## The input:
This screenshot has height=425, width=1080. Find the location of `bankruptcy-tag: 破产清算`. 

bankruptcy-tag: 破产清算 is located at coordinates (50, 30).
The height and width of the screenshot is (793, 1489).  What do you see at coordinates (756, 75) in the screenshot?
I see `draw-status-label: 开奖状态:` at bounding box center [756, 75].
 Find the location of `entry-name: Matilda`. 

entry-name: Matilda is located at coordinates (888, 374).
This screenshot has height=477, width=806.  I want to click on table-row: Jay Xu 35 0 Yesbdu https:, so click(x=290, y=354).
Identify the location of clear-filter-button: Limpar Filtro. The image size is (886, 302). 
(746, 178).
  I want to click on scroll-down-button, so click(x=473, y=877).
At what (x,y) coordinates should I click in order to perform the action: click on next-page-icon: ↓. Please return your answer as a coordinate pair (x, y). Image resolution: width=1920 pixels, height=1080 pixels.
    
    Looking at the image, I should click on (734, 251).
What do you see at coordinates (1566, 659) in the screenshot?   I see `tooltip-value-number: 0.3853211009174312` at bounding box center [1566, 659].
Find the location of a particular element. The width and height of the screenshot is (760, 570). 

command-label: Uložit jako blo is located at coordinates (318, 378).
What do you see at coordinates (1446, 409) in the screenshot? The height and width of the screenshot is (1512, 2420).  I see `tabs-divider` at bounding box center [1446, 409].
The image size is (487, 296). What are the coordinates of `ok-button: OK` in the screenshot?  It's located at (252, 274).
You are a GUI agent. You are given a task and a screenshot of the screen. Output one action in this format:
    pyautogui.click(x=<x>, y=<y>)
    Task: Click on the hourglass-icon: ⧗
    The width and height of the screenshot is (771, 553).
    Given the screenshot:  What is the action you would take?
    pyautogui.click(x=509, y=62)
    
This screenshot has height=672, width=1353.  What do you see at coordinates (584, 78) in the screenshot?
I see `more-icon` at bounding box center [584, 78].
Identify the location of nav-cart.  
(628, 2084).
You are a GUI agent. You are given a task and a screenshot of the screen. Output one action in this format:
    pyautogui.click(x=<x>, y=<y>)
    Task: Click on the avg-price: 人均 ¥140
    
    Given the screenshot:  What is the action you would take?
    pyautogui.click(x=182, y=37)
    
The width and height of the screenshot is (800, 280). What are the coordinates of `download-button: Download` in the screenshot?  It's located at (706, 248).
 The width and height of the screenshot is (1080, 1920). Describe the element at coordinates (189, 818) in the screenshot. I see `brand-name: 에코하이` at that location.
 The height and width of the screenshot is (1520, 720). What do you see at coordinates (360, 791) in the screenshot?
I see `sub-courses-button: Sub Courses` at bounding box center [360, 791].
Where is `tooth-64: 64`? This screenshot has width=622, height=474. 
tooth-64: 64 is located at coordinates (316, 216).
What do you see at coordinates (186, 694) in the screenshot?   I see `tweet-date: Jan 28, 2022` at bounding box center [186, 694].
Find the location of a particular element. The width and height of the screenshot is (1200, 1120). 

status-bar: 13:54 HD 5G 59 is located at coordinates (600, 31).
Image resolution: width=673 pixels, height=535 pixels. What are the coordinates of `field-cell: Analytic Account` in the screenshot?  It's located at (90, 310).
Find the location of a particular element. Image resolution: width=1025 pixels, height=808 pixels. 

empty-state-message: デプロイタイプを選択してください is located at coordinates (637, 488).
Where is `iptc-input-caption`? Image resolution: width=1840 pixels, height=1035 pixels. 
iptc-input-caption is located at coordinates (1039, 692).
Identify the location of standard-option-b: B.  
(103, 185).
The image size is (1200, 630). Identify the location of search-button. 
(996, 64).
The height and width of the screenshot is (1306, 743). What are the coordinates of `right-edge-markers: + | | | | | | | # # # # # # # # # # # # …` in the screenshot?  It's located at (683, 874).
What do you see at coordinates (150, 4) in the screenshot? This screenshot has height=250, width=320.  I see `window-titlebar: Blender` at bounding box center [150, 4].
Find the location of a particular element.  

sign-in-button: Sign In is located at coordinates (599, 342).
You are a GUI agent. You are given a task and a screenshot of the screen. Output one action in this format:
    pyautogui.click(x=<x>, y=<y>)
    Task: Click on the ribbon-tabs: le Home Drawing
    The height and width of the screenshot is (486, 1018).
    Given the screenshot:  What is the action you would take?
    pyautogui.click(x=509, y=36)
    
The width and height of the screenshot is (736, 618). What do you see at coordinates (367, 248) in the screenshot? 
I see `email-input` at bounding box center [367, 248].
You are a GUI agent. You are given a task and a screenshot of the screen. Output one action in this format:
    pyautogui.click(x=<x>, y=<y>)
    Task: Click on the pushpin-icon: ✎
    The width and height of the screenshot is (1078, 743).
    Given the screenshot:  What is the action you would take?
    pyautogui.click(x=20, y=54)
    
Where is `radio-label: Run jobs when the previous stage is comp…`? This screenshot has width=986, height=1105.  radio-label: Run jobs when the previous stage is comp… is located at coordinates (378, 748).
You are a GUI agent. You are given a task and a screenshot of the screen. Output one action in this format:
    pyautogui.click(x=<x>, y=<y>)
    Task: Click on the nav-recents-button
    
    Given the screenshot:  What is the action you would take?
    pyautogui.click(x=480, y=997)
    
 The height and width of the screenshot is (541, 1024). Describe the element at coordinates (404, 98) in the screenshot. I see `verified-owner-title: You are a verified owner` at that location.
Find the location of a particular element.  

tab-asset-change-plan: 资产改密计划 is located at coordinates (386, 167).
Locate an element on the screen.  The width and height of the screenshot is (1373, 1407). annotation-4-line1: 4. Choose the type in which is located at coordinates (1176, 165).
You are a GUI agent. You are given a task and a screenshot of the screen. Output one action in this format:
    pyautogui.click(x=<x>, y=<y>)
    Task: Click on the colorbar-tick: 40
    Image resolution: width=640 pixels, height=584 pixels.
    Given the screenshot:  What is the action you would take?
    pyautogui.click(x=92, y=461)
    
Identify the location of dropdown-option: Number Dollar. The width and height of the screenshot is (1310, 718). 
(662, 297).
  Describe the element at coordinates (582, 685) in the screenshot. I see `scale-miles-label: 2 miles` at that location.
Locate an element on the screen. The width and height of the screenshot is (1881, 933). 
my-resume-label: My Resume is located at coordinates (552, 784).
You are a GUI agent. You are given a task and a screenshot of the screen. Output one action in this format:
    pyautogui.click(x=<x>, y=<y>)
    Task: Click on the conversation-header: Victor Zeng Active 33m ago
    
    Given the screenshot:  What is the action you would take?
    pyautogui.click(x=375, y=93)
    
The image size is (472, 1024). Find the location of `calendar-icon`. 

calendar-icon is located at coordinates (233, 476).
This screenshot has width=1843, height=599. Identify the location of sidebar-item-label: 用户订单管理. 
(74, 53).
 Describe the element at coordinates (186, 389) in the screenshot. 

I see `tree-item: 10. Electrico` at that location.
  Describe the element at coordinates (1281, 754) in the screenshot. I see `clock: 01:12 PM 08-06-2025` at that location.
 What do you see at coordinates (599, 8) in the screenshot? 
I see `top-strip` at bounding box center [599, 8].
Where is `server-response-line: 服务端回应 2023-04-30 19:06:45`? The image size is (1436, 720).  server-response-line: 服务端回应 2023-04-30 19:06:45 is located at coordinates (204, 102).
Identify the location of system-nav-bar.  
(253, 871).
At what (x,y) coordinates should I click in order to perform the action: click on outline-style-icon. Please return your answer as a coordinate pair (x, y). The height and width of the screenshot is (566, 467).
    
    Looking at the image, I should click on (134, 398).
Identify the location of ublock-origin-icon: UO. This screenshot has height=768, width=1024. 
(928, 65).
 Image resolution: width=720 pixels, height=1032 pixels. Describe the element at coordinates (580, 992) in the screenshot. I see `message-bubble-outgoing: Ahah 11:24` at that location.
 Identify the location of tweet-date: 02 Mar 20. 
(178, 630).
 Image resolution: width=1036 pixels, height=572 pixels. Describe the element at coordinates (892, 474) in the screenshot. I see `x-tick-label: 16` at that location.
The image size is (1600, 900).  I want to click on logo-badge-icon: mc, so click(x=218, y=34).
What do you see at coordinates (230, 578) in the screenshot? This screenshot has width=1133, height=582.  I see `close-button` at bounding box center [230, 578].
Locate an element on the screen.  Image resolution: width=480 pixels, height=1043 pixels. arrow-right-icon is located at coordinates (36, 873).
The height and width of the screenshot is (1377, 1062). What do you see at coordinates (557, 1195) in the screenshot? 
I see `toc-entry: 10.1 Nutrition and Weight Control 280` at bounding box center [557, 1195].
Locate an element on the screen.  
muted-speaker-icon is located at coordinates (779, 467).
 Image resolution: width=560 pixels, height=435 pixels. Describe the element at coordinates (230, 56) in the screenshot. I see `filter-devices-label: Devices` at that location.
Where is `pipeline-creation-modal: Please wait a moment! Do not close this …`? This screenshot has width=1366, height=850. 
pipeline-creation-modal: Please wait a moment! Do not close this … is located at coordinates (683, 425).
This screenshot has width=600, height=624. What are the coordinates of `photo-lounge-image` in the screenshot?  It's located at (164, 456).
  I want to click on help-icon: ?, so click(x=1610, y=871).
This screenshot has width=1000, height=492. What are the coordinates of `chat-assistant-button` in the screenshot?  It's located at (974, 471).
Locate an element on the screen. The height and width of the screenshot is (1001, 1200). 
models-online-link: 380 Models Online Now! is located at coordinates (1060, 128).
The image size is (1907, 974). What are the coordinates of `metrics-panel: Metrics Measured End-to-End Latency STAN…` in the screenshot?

## Work required:
Replace "element" with "item" in the entries from the line with "Locate an element on the screen. The width" up to and including the line with "my-resume-label: My Resume", and give those lines again with everything else unchanged.

## Result of this task:
Locate an item on the screen. The width and height of the screenshot is (1881, 933). 
my-resume-label: My Resume is located at coordinates (552, 784).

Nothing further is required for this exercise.